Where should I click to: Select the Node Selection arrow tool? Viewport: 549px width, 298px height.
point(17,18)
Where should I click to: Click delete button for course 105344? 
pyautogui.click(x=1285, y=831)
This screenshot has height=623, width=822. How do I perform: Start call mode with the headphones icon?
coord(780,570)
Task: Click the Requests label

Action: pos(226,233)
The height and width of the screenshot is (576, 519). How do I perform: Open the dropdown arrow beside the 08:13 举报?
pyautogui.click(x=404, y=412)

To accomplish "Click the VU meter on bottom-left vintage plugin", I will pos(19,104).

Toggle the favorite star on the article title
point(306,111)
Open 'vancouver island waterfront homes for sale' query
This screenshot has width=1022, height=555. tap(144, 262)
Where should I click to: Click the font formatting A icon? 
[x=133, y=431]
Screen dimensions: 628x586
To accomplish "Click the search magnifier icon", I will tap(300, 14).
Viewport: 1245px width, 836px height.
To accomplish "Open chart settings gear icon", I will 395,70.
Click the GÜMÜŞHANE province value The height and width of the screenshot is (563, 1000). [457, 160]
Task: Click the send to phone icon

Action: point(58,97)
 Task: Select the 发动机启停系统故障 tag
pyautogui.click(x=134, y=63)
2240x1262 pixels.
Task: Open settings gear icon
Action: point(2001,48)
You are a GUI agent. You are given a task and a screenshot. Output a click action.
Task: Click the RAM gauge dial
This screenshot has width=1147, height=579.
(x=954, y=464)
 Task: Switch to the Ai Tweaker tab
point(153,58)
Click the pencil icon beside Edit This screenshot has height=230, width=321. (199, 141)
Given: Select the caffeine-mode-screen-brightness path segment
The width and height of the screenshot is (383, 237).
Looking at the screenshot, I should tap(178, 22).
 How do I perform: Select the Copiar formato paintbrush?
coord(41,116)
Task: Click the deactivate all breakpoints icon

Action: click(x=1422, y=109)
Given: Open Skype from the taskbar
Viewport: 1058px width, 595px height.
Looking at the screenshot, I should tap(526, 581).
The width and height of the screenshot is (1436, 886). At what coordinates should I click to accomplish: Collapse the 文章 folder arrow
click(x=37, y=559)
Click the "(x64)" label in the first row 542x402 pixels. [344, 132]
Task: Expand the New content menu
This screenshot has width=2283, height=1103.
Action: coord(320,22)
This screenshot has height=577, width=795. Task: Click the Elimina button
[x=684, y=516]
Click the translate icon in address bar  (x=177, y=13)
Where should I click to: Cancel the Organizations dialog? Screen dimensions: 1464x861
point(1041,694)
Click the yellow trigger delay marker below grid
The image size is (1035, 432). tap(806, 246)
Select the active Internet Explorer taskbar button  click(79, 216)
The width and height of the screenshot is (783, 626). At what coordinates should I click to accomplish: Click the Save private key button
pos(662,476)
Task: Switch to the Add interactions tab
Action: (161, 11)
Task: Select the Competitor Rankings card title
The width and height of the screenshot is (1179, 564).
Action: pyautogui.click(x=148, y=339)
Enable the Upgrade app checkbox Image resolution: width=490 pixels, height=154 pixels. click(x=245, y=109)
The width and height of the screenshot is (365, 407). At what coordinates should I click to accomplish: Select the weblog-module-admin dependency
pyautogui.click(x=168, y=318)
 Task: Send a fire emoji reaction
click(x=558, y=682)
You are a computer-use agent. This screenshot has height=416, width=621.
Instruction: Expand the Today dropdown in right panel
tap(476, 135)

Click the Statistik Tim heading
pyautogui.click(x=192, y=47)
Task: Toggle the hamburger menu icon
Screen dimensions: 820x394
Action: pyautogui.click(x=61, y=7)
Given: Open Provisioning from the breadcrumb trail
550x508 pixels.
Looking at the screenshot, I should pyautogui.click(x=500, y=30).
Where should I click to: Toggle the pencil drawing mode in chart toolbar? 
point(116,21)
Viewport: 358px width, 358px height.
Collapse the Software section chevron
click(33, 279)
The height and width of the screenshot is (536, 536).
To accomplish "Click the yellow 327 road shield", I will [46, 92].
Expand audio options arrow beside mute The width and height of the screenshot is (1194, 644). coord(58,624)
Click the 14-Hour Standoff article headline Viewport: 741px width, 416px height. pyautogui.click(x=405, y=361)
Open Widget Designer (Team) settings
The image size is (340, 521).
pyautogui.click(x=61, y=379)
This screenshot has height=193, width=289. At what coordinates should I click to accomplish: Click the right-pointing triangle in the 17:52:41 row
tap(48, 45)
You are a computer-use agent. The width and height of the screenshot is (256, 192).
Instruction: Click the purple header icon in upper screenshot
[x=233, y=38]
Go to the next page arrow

* * * * *

TASK REQUIREMENTS: Please put each line of the listing above into a numbered list, skipping any blank lines.

SOLUTION TO THIS PROBLEM:
1. Where should I click to: Select the Node Selection arrow tool? Viewport: 549px width, 298px height.
2. point(17,18)
3. Where should I click to: Click delete button for course 105344? 
4. pyautogui.click(x=1285, y=831)
5. This screenshot has height=623, width=822. How do I perform: Start call mode with the headphones icon?
6. coord(780,570)
7. Task: Click the Requests label
8. Action: pos(226,233)
9. The height and width of the screenshot is (576, 519). How do I perform: Open the dropdown arrow beside the 08:13 举报?
10. pyautogui.click(x=404, y=412)
11. To accomplish "Click the VU meter on bottom-left vintage plugin", I will pos(19,104).
12. Toggle the favorite star on the article title
13. point(306,111)
14. Open 'vancouver island waterfront homes for sale' query
15. This screenshot has width=1022, height=555. tap(144, 262)
16. Where should I click to: Click the font formatting A icon? 
17. [x=133, y=431]
18. Screen dimensions: 628x586
19. To accomplish "Click the search magnifier icon", I will tap(300, 14).
20. Viewport: 1245px width, 836px height.
21. To accomplish "Open chart settings gear icon", I will 395,70.
22. Click the GÜMÜŞHANE province value The height and width of the screenshot is (563, 1000). [457, 160]
23. Task: Click the send to phone icon
24. Action: point(58,97)
25.  Task: Select the 发动机启停系统故障 tag
26. pyautogui.click(x=134, y=63)
27. 2240x1262 pixels.
28. Task: Open settings gear icon
29. Action: point(2001,48)
30. You are a GUI agent. You are given a task and a screenshot. Output a click action.
31. Task: Click the RAM gauge dial
32. This screenshot has width=1147, height=579.
33. (x=954, y=464)
34.  Task: Switch to the Ai Tweaker tab
35. point(153,58)
36. Click the pencil icon beside Edit This screenshot has height=230, width=321. (199, 141)
37. Given: Select the caffeine-mode-screen-brightness path segment
38. The width and height of the screenshot is (383, 237).
39. Looking at the screenshot, I should tap(178, 22).
40.  How do I perform: Select the Copiar formato paintbrush?
41. coord(41,116)
42. Task: Click the deactivate all breakpoints icon
43. Action: click(x=1422, y=109)
44. Given: Open Skype from the taskbar
45. Viewport: 1058px width, 595px height.
46. Looking at the screenshot, I should tap(526, 581).
47. The width and height of the screenshot is (1436, 886). At what coordinates should I click to accomplish: Collapse the 文章 folder arrow
48. click(x=37, y=559)
49. Click the "(x64)" label in the first row 542x402 pixels. [344, 132]
50. Task: Expand the New content menu
51. This screenshot has width=2283, height=1103.
52. Action: coord(320,22)
53. This screenshot has height=577, width=795. Task: Click the Elimina button
54. [x=684, y=516]
55. Click the translate icon in address bar  (x=177, y=13)
56. Where should I click to: Cancel the Organizations dialog? Screen dimensions: 1464x861
57. point(1041,694)
58. Click the yellow trigger delay marker below grid
59. The image size is (1035, 432). tap(806, 246)
60. Select the active Internet Explorer taskbar button  click(79, 216)
61. The width and height of the screenshot is (783, 626). At what coordinates should I click to accomplish: Click the Save private key button
62. pos(662,476)
63. Task: Switch to the Add interactions tab
64. Action: (161, 11)
65. Task: Select the Competitor Rankings card title
66. The width and height of the screenshot is (1179, 564).
67. Action: pyautogui.click(x=148, y=339)
68. Enable the Upgrade app checkbox Image resolution: width=490 pixels, height=154 pixels. click(x=245, y=109)
69. The width and height of the screenshot is (365, 407). At what coordinates should I click to accomplish: Select the weblog-module-admin dependency
70. pyautogui.click(x=168, y=318)
71.  Task: Send a fire emoji reaction
72. click(x=558, y=682)
73. You are a computer-use agent. This screenshot has height=416, width=621.
74. Instruction: Expand the Today dropdown in right panel
75. tap(476, 135)
76. Click the Statistik Tim heading
77. pyautogui.click(x=192, y=47)
78. Task: Toggle the hamburger menu icon
79. Screen dimensions: 820x394
80. Action: pyautogui.click(x=61, y=7)
81. Given: Open Provisioning from the breadcrumb trail
82. 550x508 pixels.
83. Looking at the screenshot, I should pyautogui.click(x=500, y=30).
84. Where should I click to: Toggle the pencil drawing mode in chart toolbar? 
85. point(116,21)
86. Viewport: 358px width, 358px height.
87. Collapse the Software section chevron
88. click(33, 279)
89. The height and width of the screenshot is (536, 536).
90. To accomplish "Click the yellow 327 road shield", I will [46, 92].
91. Expand audio options arrow beside mute The width and height of the screenshot is (1194, 644). coord(58,624)
92. Click the 14-Hour Standoff article headline Viewport: 741px width, 416px height. pyautogui.click(x=405, y=361)
93. Open Widget Designer (Team) settings
94. The image size is (340, 521).
95. pyautogui.click(x=61, y=379)
96. This screenshot has height=193, width=289. At what coordinates should I click to accomplish: Click the right-pointing triangle in the 17:52:41 row
97. tap(48, 45)
98. You are a computer-use agent. The width and height of the screenshot is (256, 192).
99. Instruction: Click the purple header icon in upper screenshot
100. [x=233, y=38]
101. Go to the next page arrow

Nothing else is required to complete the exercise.